Annual SFR CMBS Issuance On Pace to Triple in 2024
- A total of $4.2 billion of new SFR CMBS has been issued in the first half of 2024.
- SFR CMBS issuance is on pace to triple 2023’s total and exceed pre-pandemic averages.
- An early fall timeline for a federal monetary policy pivot has emerged, creating another tailwind for the SFR CMBS market.
Single-family rental (SFR) CMBS issuance saw a sizeable pickup through the first half of 2024, with $4.2 billion in new issuance, placing it on pace to at least triple last year’s annual total.

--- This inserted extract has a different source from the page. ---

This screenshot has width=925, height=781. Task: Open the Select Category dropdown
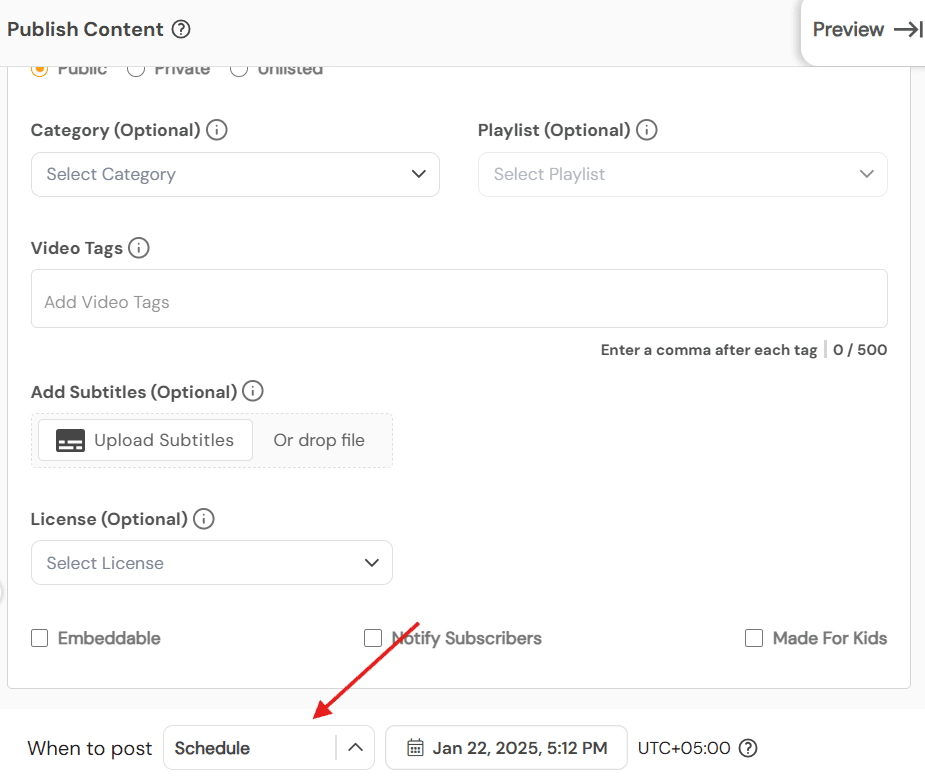tap(235, 174)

Between 2014 and 2019, annual SFR CMBS issuance ranged between $3.7 billion and $6.9 billion, according to data from Finsight. Activity then surged during the pandemic and its immediate aftermath, as demand for SFRs increased and interest rates sat at record lows. However, in 2023, as the Federal Reserve reached the presumptive peak of its monetary tightening cycle, total SFR CMBS issuance sank to just $2.8 billion — its lowest point since 2013 (Chart 1).
The pickup in SFR issuance in 2024 tracks the trend observed throughout the broader CMBS market.
According to Trepp, total CMBS issuance, measured across all sectors, is on pace for a three-fold increase in 2024. Trepp notes that the growing acceptance of interest rate and valuation realities has unclogged the CMBS market this year.
CMBS issuance within the SFR sector remains below the heightened levels of activity seen in 2021 and 2022. This year’s pace of activity, if sustained, would fall roughly in line with 2020’s level and be more than double 2019’s total, showing an encouraging sign of normalization.
Throughout SFR’s recent formation into an institutionally supported asset class, structured financing through CMBS markets has been a key driver of its growth. The first SFR CMBS deal occurred just over a decade ago, in 2013. Since then, $76.5 billion worth of SFR issuance has flowed through the CMBS system.
Outlook
Structured SFR credit markets have already been showing signs of a rebound even before the Federal Reserve begins to loosen its monetary policy, indicating the sector’s structural strengths outweigh its cyclical headwinds. With investors anxiously anticipating interest rate relief, SFR CMBS issuance is in a prime position to improve upon its accelerated activity in the months ahead.